Source data Start Marker

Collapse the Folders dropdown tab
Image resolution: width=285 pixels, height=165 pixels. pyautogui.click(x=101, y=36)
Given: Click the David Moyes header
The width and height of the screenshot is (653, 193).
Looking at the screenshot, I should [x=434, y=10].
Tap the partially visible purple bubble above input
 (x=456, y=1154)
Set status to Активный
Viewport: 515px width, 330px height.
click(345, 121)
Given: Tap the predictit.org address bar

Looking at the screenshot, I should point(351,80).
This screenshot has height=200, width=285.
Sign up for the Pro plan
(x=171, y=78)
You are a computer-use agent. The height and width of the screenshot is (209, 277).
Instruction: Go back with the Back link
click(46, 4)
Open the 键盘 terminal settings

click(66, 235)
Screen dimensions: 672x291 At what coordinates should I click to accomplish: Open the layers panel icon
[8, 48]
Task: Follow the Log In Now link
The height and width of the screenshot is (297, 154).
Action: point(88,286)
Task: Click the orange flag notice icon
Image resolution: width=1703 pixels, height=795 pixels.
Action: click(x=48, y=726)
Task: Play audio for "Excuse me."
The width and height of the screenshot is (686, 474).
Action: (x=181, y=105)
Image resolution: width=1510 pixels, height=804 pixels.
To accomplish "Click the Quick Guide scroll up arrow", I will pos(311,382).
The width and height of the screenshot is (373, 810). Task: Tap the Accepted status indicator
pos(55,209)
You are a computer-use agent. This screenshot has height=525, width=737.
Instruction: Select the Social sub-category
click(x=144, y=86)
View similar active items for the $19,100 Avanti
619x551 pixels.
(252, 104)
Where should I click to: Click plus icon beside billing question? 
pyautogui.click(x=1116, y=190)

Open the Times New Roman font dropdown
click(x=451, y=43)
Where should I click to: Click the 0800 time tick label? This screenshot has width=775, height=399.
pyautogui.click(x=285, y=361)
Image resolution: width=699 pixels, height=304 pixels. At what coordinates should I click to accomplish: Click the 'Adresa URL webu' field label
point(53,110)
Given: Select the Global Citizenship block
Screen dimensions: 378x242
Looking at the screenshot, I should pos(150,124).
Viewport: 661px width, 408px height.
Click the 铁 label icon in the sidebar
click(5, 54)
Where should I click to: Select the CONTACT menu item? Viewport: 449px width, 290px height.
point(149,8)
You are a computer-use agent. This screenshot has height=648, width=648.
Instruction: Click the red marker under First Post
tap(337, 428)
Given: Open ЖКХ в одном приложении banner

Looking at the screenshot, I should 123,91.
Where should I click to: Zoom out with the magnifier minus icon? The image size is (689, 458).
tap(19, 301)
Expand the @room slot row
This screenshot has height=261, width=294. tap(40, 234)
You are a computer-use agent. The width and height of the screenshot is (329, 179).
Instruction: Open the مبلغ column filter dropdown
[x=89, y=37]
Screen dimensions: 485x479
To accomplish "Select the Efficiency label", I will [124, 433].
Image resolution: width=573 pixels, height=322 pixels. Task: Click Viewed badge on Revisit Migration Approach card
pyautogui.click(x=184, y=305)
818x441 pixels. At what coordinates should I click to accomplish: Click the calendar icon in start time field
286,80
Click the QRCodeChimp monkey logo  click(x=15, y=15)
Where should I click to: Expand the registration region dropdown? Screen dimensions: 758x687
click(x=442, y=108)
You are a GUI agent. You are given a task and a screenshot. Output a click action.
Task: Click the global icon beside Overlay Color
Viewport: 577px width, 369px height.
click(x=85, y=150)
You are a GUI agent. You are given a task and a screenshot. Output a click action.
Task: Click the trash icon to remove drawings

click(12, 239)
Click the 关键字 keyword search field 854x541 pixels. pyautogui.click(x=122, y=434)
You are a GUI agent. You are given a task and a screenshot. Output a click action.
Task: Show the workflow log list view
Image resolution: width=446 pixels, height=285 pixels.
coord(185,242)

Source data End Marker

Task statement: Your answer should consist of the lines above that hold the word "agent", copied exactly.

Response below:
You are a computer-use agent. The height and width of the screenshot is (209, 277).
You are a computer-use agent. This screenshot has height=525, width=737.
You are a computer-use agent. This screenshot has height=648, width=648.
You are a computer-use agent. The width and height of the screenshot is (329, 179).
You are a GUI agent. You are given a task and a screenshot. Output a click action.
You are a GUI agent. You are given a task and a screenshot. Output a click action.
You are a GUI agent. You are given a task and a screenshot. Output a click action.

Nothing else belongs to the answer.